Rubando also said the proposed central residential district could affect BG’s off-campus student housing, making it more sparse and expensive for students. 

“This could certainly affect students,” Rubando said. “If it does turn into the central residential district and it is what Rose and that organization has proposed, there’s a possibility that it could certainly make it much more difficult for students to find off-campus housing.” 

City Council will be hosting three meetings outside of their regular, bi-weekly meetings at the veterans building in City Park.

“It will allow for community members to come in and speak. They can have a really solid input into the process.

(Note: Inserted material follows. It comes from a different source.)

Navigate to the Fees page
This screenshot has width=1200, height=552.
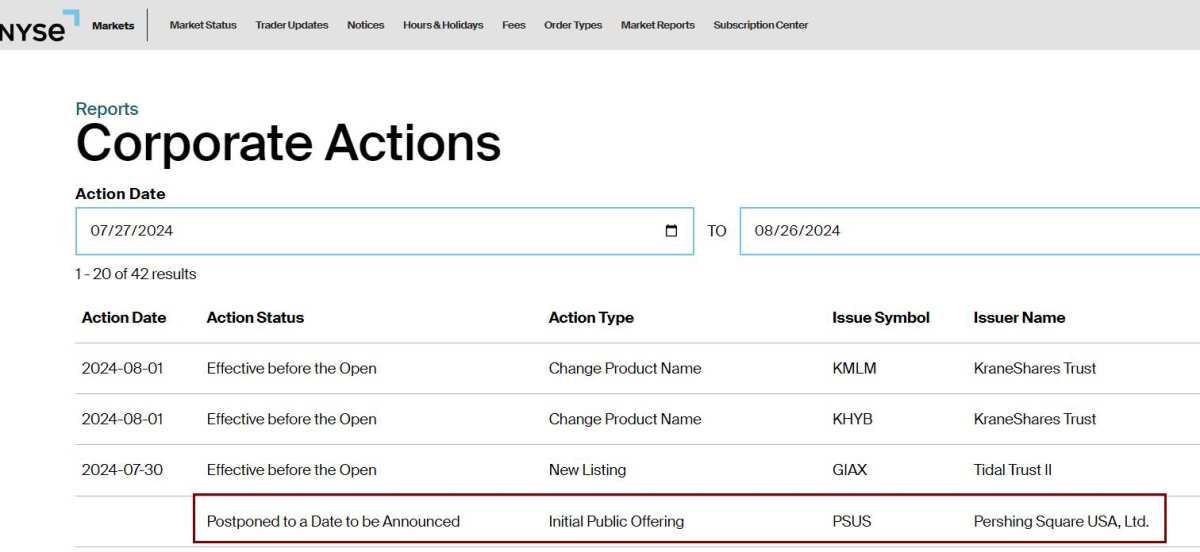(x=513, y=26)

And we can again, you know, try to come up with a way that everyone is happy, feels like everyone is heard, and we’re doing the best for the community,” Rubando said.

The first meeting was at 6 p.m. on March 13, focusing on working with the city council to form the best possible zone proposal. 

The second meeting will be a public forum at 6 p.m. on March 23. The public forum will be an opportunity for community members to speak with the city council.

The last meeting will be at 6 p.m. on March 27. Public input will not be allowed at this session and is, instead, for the city council to discuss. 

After the last meeting, the agreed-upon rezoning plan will be introduced at the next city council meeting as a new legislature.

The public is able to give input at the following three meetings after the new legislature has been read. 

BGSU students are encouraged to attend all city council meetings to be aware of what is happening and bring attention to their opinions. 

“I think they [BGSU students] are a very valued part of the community and anytime they want to make their voices heard they can always come to council and speak up,” Rubando said.